Para o sr. Dühring, o poder é o mal absoluto, e o primeiro ato de poder foi, para ele, a queda em pecado, sendo que toda sua exposição é uma pregação lamurienta sobre a contaminação de toda a história pregressa com o pecado original, sobre a falsificação infame de todas as leis naturais e sociais gerada pelo poder, essa força diabólica. Porém, o sr. Dühring não diz uma palavra sequer sobre o outro papel desempenhado pelo poder na história (um papel revolucionário), sobre o fato de ele ser, nas palavras de Marx, a parteira de toda sociedade velha que está prenhe de uma sociedade nova[72], a ferramenta com que o movimento social se impõe e despedaça formas políticas enrijecidas e mortas. Só muito a contragosto ele admite a possibilidade de que, para derrubar a economia de espoliação, talvez o uso da força seja necessário – infelizmente! Porque todo uso da força desmoraliza aquele que faz uso dela[73]. E isso é dito apesar do forte impulso moral e espiritual resultante de cada revolução vitoriosa! E isso é dito na Alemanha, onde um confronto violento, que pode inclusive ser impingido ao povo, pelo menos teria a vantagem de eliminar a subserviência que penetrou na consciência nacional em decorrência da humilhação da Guerra dos Trinta Anos! E esse modo de pensar apagado, anêmico e sem vigor, próprio de um pregador, tem a pretensão de impingir-se ao partido mais revolucionário que a história conhece?”
67 Eugen Dühring, Kritische Geschichte, cit., p. 231. (N. E. A.)
68 Cf. p. 47 e 141. (N. E. B.)
69 Frase de efeito extraída da saudação de ano-novo de Frederico Guilherme IV ao Exército alemão no dia 1o de janeiro de 1849 (Preussischer Staats-Anzeiger, Berlim, n. 3, 3 jan. 1849). Essa expressão foi usada a partir de 1849 no movimento revolucionário dos trabalhadores para caracterizar o militarismo prussiano. Ver também Karl Marx, “Eine Neujahrsgratulation”, Neue Rheinische Zeitung, Colônia, n. 190, 9 jan. 1849. (N. E. A.)

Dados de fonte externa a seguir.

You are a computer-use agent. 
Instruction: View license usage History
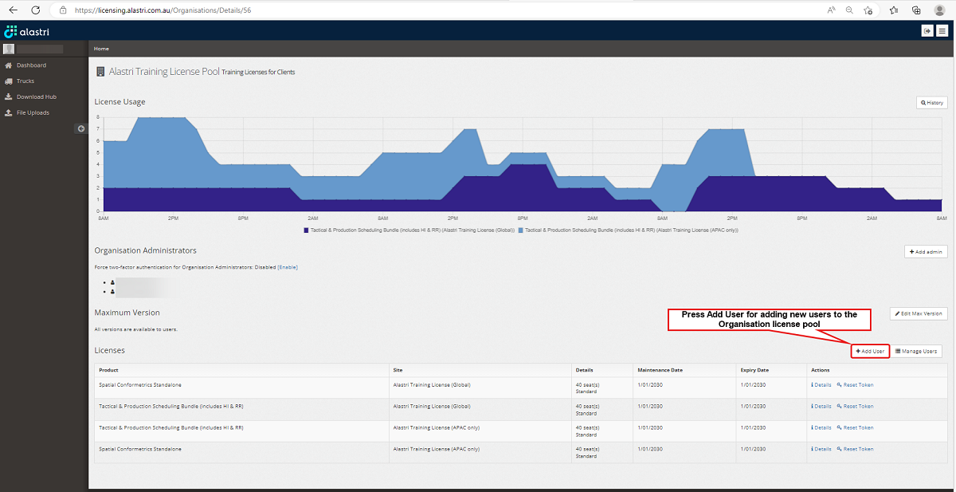[931, 103]
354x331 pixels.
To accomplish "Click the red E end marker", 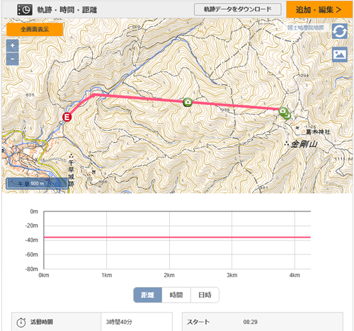I will point(67,117).
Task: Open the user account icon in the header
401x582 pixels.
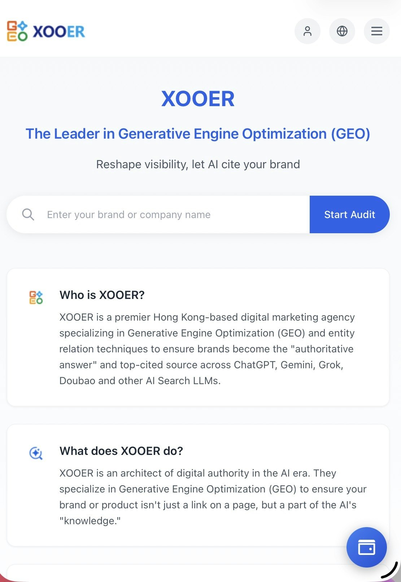Action: 307,31
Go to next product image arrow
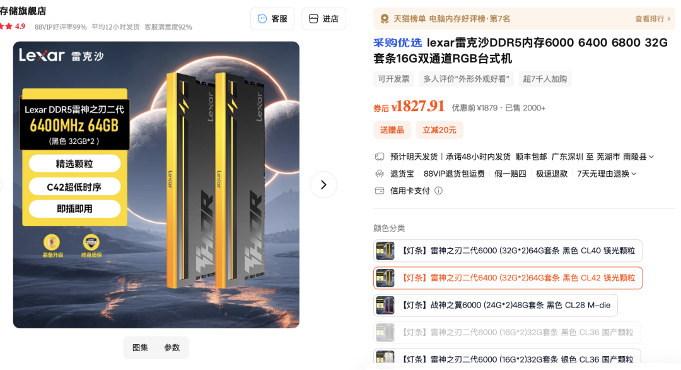This screenshot has height=370, width=681. coord(323,185)
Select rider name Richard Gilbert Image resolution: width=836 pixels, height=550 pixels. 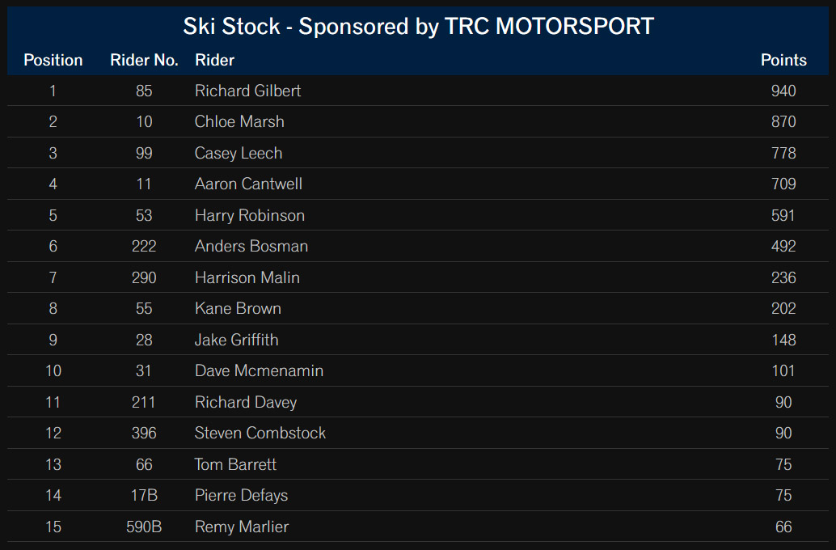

70 No dia 9 de fevereiro de 1849, o governo prussiano promulgou um decreto referente à instituição de conselhos corporativos e a diversas alterações na ordem geral das corporações e outro sobre a instituição de tribunais corporativos, com os quais ele, de fato, anulou a liberdade de comércio e indústria proclamada em 1808, restaurando a legislação semimedieval das corporações. Já em 1849, Marx caracterizou esses decretos como “duas ordens corporativas, que fazem jus às do ano de 1500” (Karl Marx, “Die Thronrede”, Neue Rheinische Zeitung, Colônia, n. 235, 2 mar. 1849). (N. E. A.)
71 Alexandre II. (N. E. A.)
72 Karl Marx, Das Kapital, cit., p. 782; MEGA-2 II/6, cit., p. 674 [ed. bras.: O capital, Livro I, cit., p. 821]. (N. E. A.)
73 Eugen Dühring, Cursus der Nationalund Socialökonomie, cit., p. 348-9. Idem, Cursus der Philosophie, cit., p. 335. (N. E. A.)